Evangelischer Pfarrer im Ruhestand, Biebertal

Aufräumen und bewahren

Aufräumen und bewahren

Schon beim letzten Umzug habe ich sie verzweifelt und erfolglos gesucht: Die alten Fotos aus Kindertagen und aus der Schulzeit. Und die Briefe, die ich damals geschrieben habe: An Freundinnen oder Freunde oder von der Klassenfahrt an meine Eltern. Da gab es doch immer so einen großen Umschlag, schon reichlich abgegriffen und schwer zu verschließen.
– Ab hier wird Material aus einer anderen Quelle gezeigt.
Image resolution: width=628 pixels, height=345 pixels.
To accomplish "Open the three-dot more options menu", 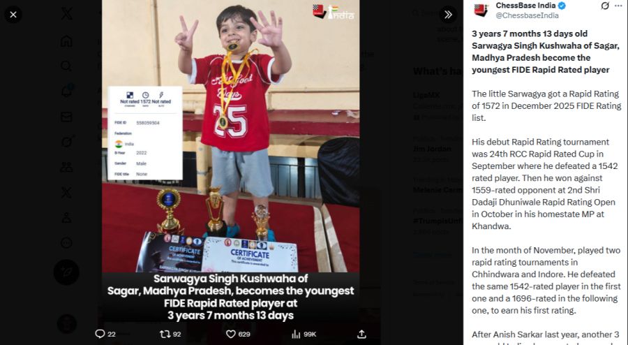I will 618,6.
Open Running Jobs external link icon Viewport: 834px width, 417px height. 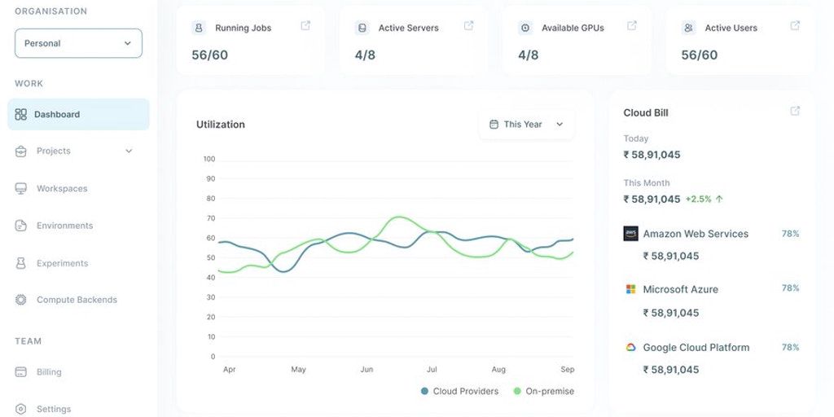click(x=305, y=26)
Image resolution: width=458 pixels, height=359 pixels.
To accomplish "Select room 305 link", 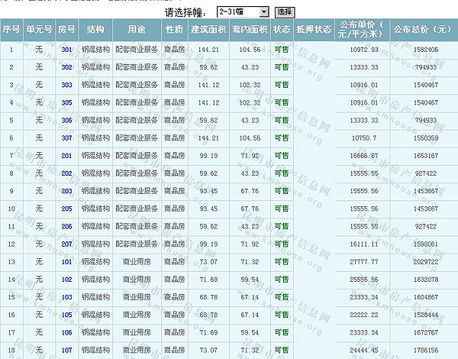I will (x=66, y=102).
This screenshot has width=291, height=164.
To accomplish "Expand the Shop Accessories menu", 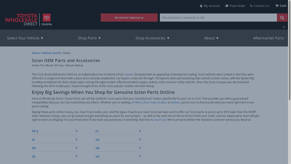I will pyautogui.click(x=152, y=38).
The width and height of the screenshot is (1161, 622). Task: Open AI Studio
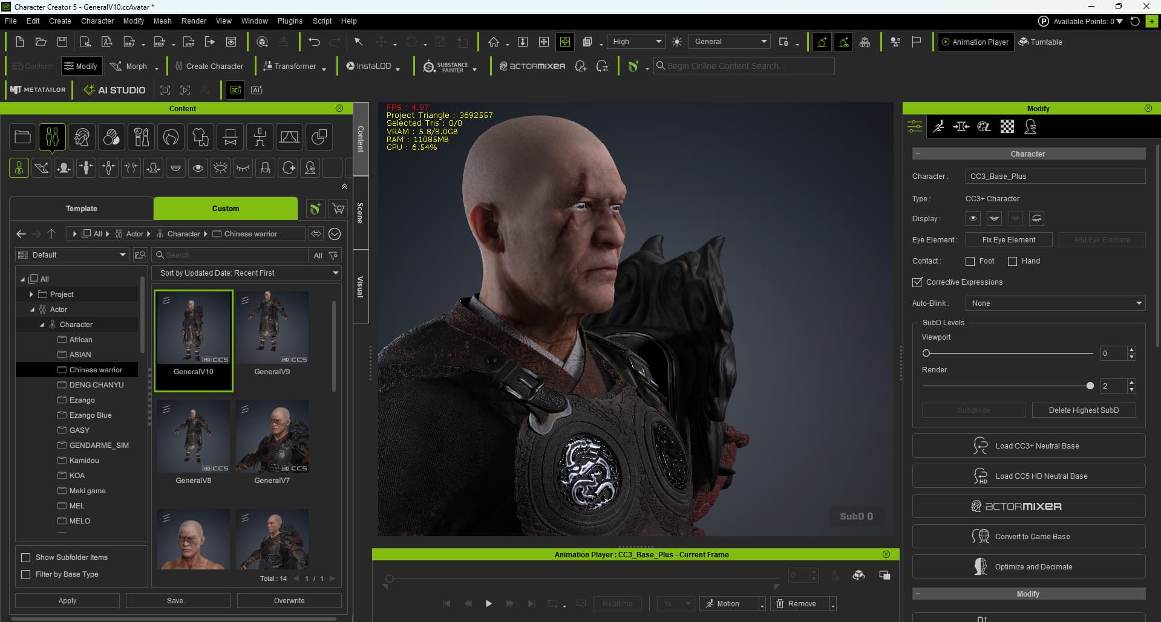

Wann habe ich den zum letzten Mal in der Hand gehabt? Und wo? Die Sache ist rätselhaft. Er bleibt verschwunden. Habe ich ihn selbst bei einer dieser gründlichen Aufräum-Aktionen entsorgt? Ist er mitsamt seinem Inhalt ein Opfer dieser Sturm- und Drang-Jahre geworden, in denen keine Zeit blieb für Erinnerung? Wo es darum ging, voranzukommen. Für sich selbst und die eigene Familie einen gesicherten und komfortablen Platz im Leben zu finden. Der Blick zurück galt in dieser Zeit als eher kitschig und nostalgisch.
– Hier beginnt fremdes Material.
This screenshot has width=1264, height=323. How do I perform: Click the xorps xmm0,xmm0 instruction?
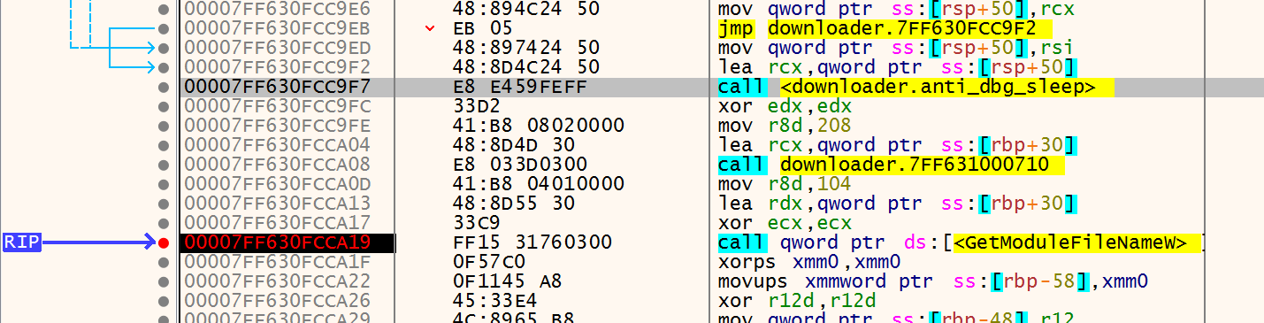(809, 261)

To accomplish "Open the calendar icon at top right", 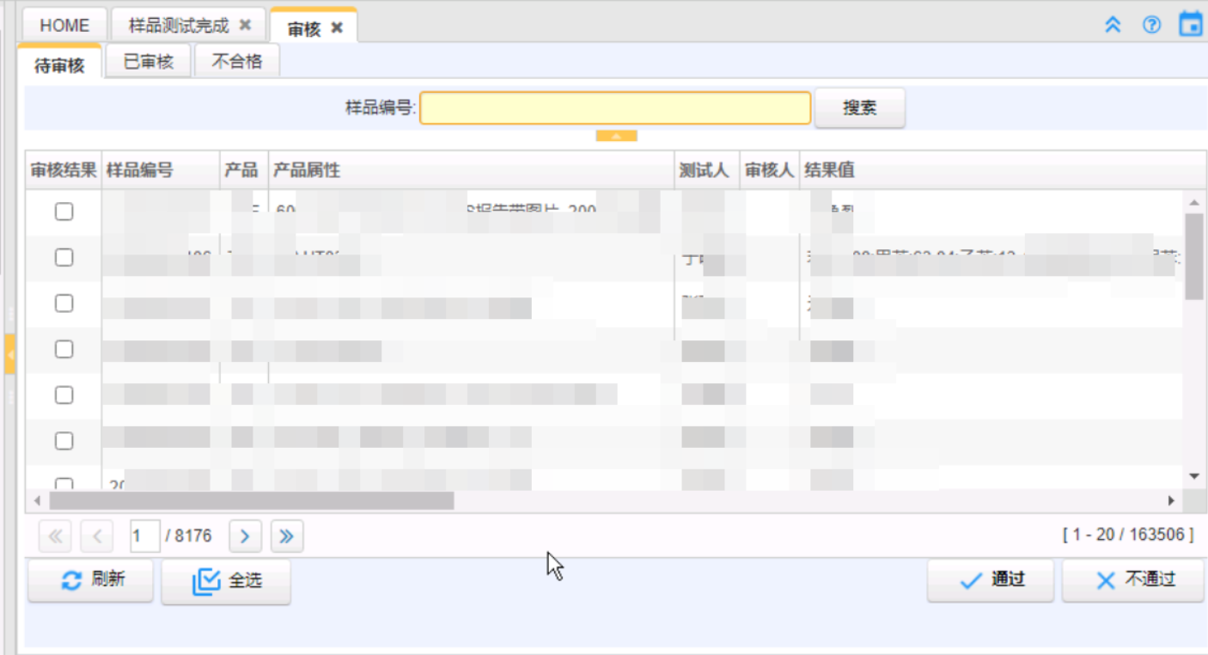I will [x=1190, y=24].
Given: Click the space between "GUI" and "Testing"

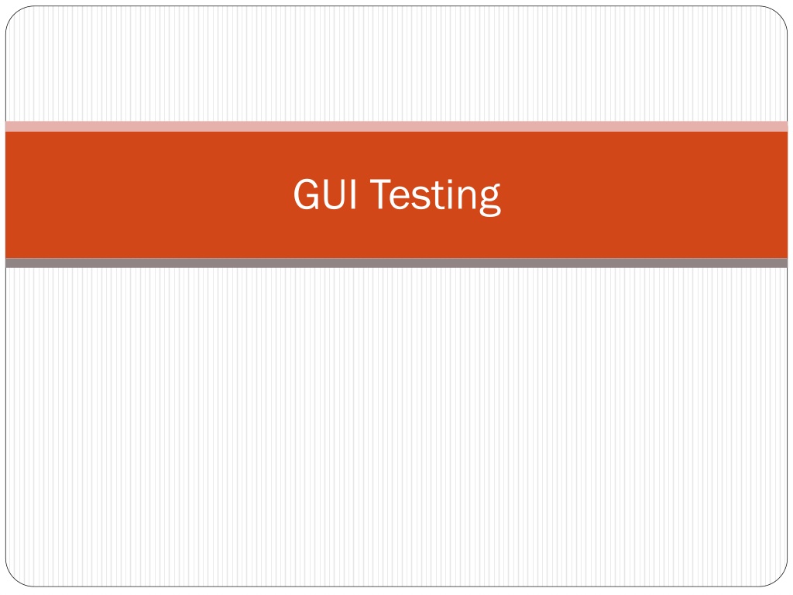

Die alten Bilder bleiben verschollen. Andere unwichtige Dinge finde ich dagegen sofort. Sie haben alle Umzüge unbeschadet überstanden: Bücher aus den 70er Jahren. Paberback. Habe ich damals nicht gelesen. Aber sie zogen mit, weil sie ja irgendwann interessant sein könnten. Protokolle von Sitzungen. Kochrezepte aus Illustrierten, Zeitschriften. Alles das ist jetzt bei der letzten Aufräumaktionen in die blaue Papiertonne gewandert. Auf Sachen, die ich 35 Jahre nicht gebraucht habe, werde ich auch in Zukunft verzichten können.

Wie sich doch der Blick verändert, wenn es darum geht, was wichtig ist und was unwichtig. Wenn es darum geht, was ich auf Dauer brauche und was nur unnützer Ballast ist.
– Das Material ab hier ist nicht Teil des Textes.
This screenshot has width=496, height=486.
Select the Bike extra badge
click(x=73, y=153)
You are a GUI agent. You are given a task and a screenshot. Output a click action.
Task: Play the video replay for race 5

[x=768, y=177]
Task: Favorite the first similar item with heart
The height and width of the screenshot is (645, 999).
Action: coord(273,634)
Lange Zeit habe ich auf Informationen gesetzt. Nahrung für das Hirn. Hilfen, die eigene Kompetenz, das eigene Wissen, die eigene Urteilskraft zu steigern.

Und jetzt, wo ich merke, dass meine Unterlagen alt sind und überholt und der Vorrat an Wissen in der Welt unübersehbar groß, komme ich wieder zurück auf das, was seinen Wert nicht verliert: Auf Erinnerungen an Menschen und Begegnungen. Ich erinnere mich vage an ein Gesicht und würde es gerne noch einmal sehen, wenn auch nur auf einem Foto. Ich denke an flüchtige Begegnungen. Und kann die Bruchstücke meiner Erinnerung nicht mehr vollständig zusammen setzen. Trotzdem gehen sie mit: Menschen. Gesichter. Worte. Umarmungen. Auch wenn meine Bilder verschwunden sind; die Erinnerung, wenn auch bruchstückhaft, sie bleibt. Ich hoffe, dass noch nicht einmal die Grenze des Todes sie mir nehmen wird.